Always the weird noises in the beginning of the video that i look forward everyday
I love your videos Flammy, but tbh this should not qualify as a hard problem as my two guess solutions would immediately give me the answer
I’m having the Δp to guess what your shirt means
wait i never noticed your german accent before
This is not an olympiad question (olympiads are harder). This problem is from a math contest called the AMC12, specifically the 2021 AMC12B (Part B test/exam) Problem 21. This is pre-olympiad level in the US, along with AIME.

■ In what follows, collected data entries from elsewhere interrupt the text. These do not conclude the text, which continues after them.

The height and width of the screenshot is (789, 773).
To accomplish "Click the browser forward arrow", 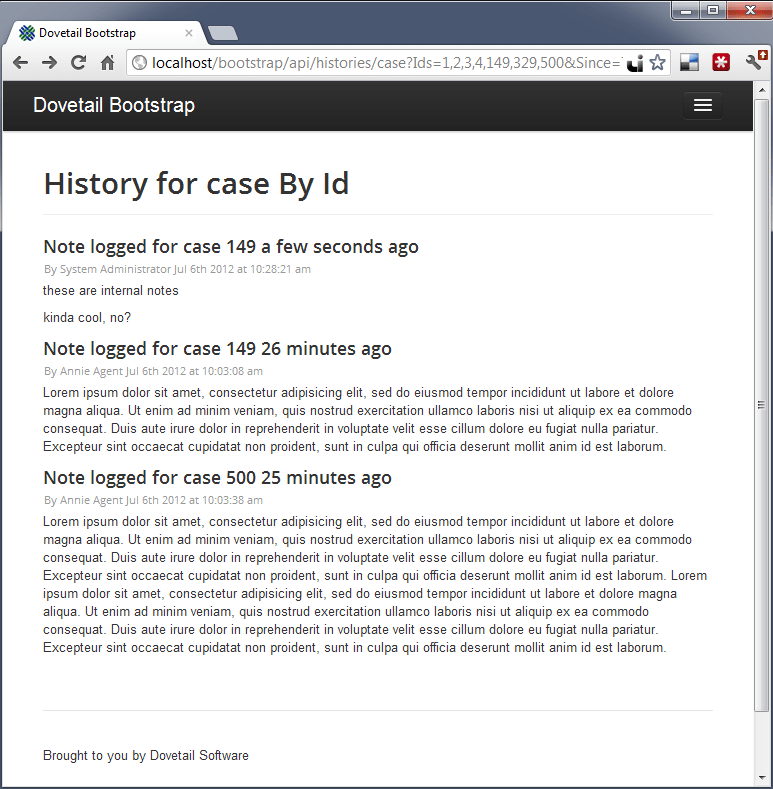I will [x=49, y=63].
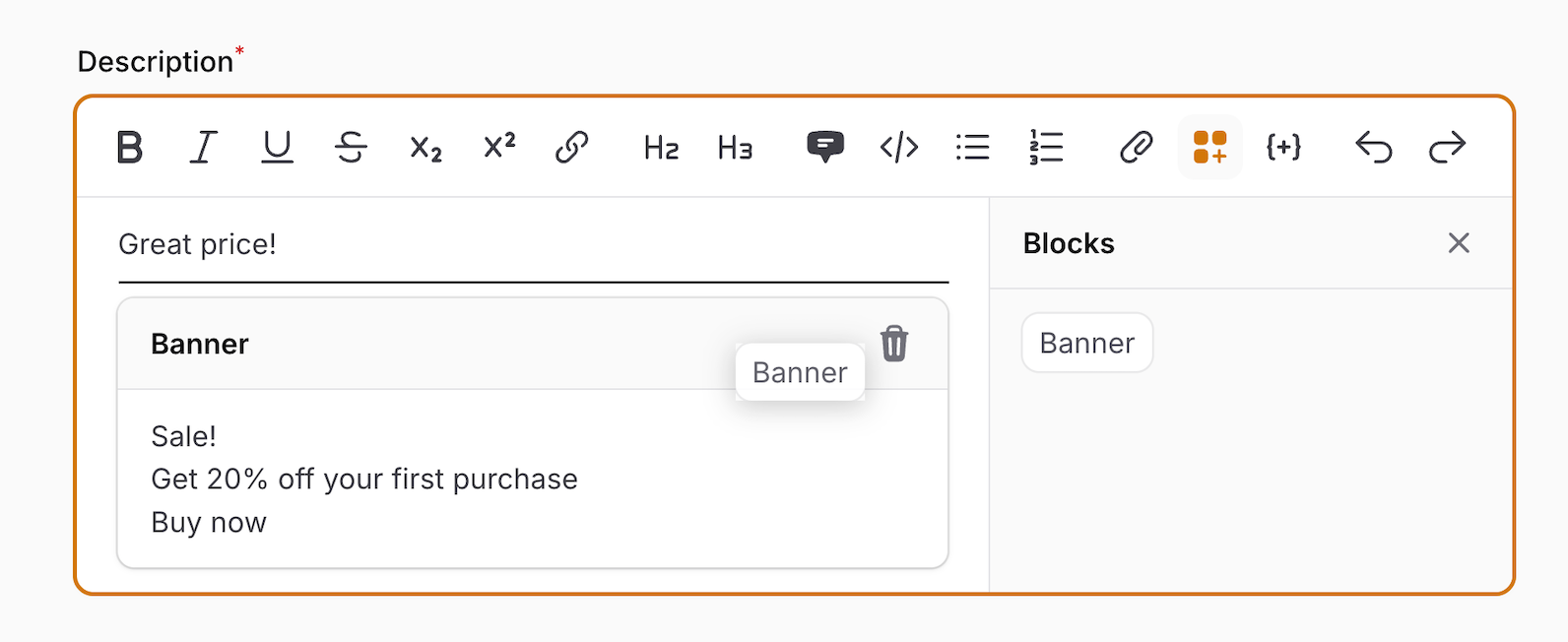
Task: Attach a file with paperclip icon
Action: (x=1136, y=148)
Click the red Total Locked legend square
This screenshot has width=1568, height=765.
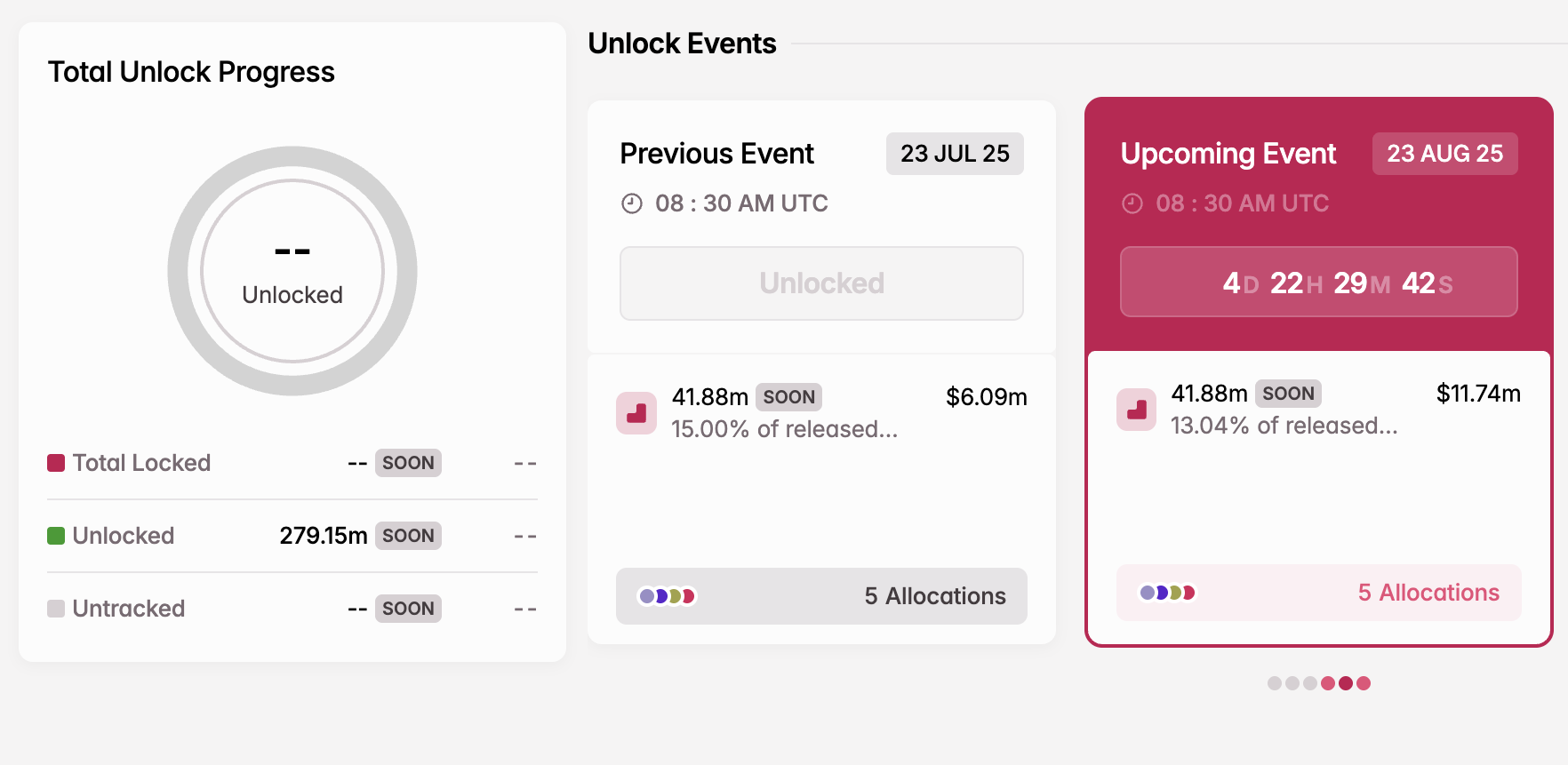[x=56, y=463]
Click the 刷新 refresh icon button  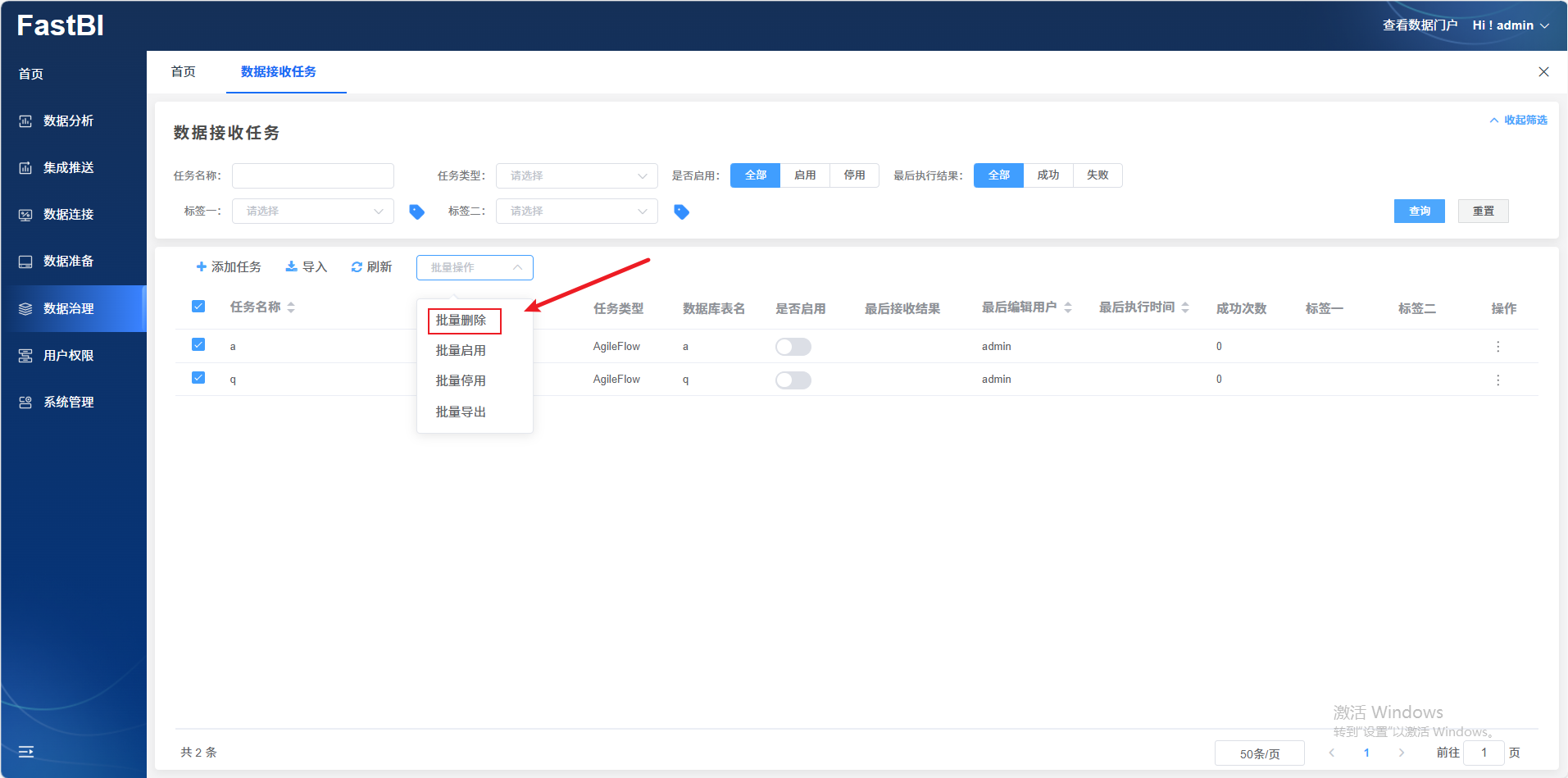pyautogui.click(x=371, y=267)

Achsenbeschriftung fehlt, keine Punkte
I don’t understand 80% of the stuff you do but the 20% i understand is insanely valuable to me. Thank you ❤️
As S is the SUM of all +ve values of x between √2 – 4, shouldn't the answer b S<6 (as there's 2,3 etc between em), or am i missing something. It's bothering me 🥲
I can't believe you approximated sqrt(2) to be 1.5 when it is so close to 1.4.
6:07
No log needed
say f = x^2^sqrt(2) and g = sqrt (2)^2^x
Sqrt(2) solves by inspection
f is less than g @ x=0, overtakes g @ sqrt (2) (check by seeing f'>g' @ x =sqrt(2)) but must be overtaken by g at some point bc g is growing exponentially and f is a polynomial.
Try x = 4, see that f<g, so already overtaken
So I1=sqrt(2) & sqrt (2)<I2<4 2sqrt(2)<S<4+sqrt(2), which corresponds to sqrt(2)<S<6, or C
Don't know how to prove these are the only intersections tho
Is sqrt(2) not a trivial solution by looking at the original equation?
Whoa YouTube decided to just block your channel notifs for some reason and didnt realise you posted so many vids 😐
also nice biceps
Man roasted America and I love it since I am from America and hate that obesity rate
Always love and humble respect from BANGLADESH.
Ayo you in a sauna Papa?
Shirt says Don't be a third derivative of displacement with respect to time [JERK]
Love the joke at the beginning 👍👍👍😂😂😂
papa jens with da tan(gent) line😳
Can someone esplain me the shirt joke? Is it an obvious one and I'm just dumb hahaha?
Edit I gonna try to think it out lol brb…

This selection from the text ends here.